Les Portes du Rêve : l’oeuvre de Yuggoth | Rat Holes

Les Portes du Rêve : l’oeuvre de Yuggoth

Le convent Nyarlathotep a été fondé pour expérimenter la magie « lovecraftienne », c’est-à-dire inspirée du Mythe de Cthulhu. Plutôt que d’essayer de « faire coller » l’imagerie lovecraftienne à un système magique traditionnel – comme placer les entités du Mythe sur l’arbre de vie ou rédiger de faux grimoires lovecraftiens – notre approche a consisté à nous inspirer simplement du travail d’H. P. Lovecraft et de celui d’autres auteurs tels que Clark Ashton Smith ou Algernon Blackwood, etc., pour voir où cela nous mènerait.

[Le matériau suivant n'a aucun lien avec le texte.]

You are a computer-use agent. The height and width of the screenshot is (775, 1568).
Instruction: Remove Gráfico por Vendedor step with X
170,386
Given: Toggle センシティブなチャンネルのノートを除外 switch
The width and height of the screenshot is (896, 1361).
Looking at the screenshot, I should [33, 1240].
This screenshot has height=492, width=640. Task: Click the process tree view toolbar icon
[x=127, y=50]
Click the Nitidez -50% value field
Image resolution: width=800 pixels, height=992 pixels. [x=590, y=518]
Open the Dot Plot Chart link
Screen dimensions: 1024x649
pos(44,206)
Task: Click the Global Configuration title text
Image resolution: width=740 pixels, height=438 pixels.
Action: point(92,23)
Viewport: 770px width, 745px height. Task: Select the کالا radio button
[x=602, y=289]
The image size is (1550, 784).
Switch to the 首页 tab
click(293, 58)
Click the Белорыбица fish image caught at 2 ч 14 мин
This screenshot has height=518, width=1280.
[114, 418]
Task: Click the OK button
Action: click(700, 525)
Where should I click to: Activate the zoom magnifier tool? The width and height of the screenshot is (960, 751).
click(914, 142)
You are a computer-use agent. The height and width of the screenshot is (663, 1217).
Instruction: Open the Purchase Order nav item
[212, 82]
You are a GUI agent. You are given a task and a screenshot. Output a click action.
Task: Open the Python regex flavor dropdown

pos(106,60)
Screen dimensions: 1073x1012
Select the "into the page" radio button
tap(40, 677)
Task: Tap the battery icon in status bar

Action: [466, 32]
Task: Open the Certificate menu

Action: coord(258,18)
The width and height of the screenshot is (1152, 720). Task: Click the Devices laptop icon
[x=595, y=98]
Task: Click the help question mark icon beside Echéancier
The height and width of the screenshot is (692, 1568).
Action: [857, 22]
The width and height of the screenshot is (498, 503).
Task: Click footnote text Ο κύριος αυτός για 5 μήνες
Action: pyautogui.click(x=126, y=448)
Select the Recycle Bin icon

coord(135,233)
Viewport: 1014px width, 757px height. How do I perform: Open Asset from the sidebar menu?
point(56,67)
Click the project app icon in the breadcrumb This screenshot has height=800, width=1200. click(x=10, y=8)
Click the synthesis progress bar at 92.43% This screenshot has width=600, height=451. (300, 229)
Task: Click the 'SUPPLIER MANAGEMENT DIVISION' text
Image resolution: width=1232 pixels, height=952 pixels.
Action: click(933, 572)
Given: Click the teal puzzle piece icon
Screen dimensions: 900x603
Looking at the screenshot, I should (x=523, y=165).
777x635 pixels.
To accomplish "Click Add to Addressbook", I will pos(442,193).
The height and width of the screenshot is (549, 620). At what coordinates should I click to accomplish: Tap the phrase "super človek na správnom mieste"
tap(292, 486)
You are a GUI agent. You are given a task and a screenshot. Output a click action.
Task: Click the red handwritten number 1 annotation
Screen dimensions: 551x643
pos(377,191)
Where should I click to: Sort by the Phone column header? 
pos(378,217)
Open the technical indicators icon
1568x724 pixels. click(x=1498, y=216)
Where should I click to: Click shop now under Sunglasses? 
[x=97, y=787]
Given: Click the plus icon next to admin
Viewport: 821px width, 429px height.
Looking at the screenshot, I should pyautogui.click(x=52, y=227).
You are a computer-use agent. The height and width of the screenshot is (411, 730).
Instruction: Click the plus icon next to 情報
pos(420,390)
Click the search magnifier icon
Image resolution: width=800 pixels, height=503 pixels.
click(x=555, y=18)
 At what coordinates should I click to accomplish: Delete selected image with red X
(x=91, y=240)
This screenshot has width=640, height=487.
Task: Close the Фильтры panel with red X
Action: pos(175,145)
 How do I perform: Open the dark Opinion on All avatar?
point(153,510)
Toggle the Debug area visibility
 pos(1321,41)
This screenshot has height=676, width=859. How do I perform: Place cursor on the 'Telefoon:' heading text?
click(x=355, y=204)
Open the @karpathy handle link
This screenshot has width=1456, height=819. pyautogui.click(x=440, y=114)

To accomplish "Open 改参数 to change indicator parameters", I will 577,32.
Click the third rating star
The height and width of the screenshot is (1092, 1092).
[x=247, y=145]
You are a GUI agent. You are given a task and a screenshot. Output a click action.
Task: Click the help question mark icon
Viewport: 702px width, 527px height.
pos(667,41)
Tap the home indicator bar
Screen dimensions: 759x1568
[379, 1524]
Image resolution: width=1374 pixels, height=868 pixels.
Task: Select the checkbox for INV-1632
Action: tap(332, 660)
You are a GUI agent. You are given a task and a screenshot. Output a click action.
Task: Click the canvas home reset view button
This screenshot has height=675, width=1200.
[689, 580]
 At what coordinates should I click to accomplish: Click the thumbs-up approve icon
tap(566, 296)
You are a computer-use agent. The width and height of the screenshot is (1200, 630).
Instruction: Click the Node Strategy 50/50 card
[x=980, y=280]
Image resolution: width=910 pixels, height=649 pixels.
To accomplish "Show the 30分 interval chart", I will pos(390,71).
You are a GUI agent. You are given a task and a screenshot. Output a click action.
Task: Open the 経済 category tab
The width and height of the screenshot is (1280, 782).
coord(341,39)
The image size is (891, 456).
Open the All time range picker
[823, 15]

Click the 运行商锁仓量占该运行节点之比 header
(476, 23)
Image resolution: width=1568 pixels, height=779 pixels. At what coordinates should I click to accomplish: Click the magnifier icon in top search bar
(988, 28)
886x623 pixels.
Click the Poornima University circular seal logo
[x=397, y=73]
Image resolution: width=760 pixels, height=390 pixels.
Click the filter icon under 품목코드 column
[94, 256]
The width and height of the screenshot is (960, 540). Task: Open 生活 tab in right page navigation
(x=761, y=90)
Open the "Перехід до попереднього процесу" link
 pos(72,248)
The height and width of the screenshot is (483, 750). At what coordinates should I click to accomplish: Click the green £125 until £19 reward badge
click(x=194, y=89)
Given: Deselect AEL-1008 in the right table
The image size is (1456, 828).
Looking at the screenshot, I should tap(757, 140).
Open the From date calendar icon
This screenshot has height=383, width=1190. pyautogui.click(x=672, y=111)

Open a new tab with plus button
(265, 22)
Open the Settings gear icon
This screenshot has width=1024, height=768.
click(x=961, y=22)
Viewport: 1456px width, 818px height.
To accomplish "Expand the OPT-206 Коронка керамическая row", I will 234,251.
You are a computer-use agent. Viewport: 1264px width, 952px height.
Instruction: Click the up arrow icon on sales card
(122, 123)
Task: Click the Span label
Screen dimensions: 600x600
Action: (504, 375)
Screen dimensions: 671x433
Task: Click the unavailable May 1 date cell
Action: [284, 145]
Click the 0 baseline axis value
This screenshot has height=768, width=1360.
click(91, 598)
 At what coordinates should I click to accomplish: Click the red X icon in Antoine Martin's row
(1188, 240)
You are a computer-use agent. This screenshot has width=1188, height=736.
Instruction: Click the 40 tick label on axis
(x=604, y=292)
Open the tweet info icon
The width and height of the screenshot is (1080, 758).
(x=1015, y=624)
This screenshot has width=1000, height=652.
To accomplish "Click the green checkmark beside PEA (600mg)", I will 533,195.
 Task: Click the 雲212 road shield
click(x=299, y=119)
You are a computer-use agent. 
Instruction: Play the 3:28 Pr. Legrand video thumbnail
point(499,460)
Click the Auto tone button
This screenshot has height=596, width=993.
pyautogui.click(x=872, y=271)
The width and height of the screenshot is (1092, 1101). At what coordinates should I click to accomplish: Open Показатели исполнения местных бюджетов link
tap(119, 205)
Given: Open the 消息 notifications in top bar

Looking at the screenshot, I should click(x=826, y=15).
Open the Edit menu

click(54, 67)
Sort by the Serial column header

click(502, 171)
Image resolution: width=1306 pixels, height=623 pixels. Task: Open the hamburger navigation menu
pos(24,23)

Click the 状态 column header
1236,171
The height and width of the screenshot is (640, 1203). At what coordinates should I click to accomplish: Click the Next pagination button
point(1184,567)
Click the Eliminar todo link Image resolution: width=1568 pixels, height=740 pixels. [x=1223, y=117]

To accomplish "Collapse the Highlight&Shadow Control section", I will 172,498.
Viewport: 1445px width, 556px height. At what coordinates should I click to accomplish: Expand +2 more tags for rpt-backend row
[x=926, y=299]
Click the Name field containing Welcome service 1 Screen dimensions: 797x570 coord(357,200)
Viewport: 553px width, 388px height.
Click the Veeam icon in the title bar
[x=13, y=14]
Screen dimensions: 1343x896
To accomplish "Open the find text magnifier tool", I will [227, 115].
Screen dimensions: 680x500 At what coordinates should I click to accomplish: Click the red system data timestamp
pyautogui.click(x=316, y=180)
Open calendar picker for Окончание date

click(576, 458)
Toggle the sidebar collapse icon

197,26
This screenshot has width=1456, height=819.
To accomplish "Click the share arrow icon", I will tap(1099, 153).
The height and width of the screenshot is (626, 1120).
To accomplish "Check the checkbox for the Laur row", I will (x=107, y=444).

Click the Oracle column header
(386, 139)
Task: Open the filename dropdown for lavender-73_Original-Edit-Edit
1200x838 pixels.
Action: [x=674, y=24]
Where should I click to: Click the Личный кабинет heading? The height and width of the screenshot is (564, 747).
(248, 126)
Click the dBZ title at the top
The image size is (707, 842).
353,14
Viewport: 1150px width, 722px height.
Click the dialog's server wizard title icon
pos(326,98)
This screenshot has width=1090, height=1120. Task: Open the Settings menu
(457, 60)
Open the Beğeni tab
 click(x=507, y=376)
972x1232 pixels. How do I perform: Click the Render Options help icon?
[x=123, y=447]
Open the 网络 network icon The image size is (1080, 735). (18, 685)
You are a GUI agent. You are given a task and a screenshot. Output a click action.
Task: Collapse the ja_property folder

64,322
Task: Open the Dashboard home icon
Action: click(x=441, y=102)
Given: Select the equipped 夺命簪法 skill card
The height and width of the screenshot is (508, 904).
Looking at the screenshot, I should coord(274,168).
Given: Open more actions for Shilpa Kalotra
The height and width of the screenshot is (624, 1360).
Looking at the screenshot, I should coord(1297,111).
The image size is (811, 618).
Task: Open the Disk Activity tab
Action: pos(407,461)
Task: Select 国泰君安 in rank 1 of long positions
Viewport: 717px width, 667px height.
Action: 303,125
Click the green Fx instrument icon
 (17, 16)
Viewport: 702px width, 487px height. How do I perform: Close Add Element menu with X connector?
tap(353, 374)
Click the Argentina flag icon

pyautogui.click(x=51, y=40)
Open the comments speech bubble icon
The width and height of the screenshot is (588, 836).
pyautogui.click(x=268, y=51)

Les rêves jouent un rôle très important dans les fictions de Lovecraft – il s’agit très probablement là du reflet de sa propre propension à créer par le rêve puisque nous savons que nombre des images, idées et même histoires qu’il a développées étaient inspirés de ses propres rêves et cauchemars. Dans les fictions de Lovecraft, le protagoniste vit souvent des rêves étranges qui servent à le piéger progressivement dans « l’autre » réalité, celle des Grands Anciens et des machinations de leurs serviteurs – par exemple le rêve télépathique né des signaux émis dans son sommeil par Cthulhu dans « The Call of Cthulhu » ou les terribles expériences de Gilman dans « The Dreams in the Witch-House ». Par le biais des rêves, nous pouvons expérimenter d’autres réalités et en rapporter connaissance et inspiration.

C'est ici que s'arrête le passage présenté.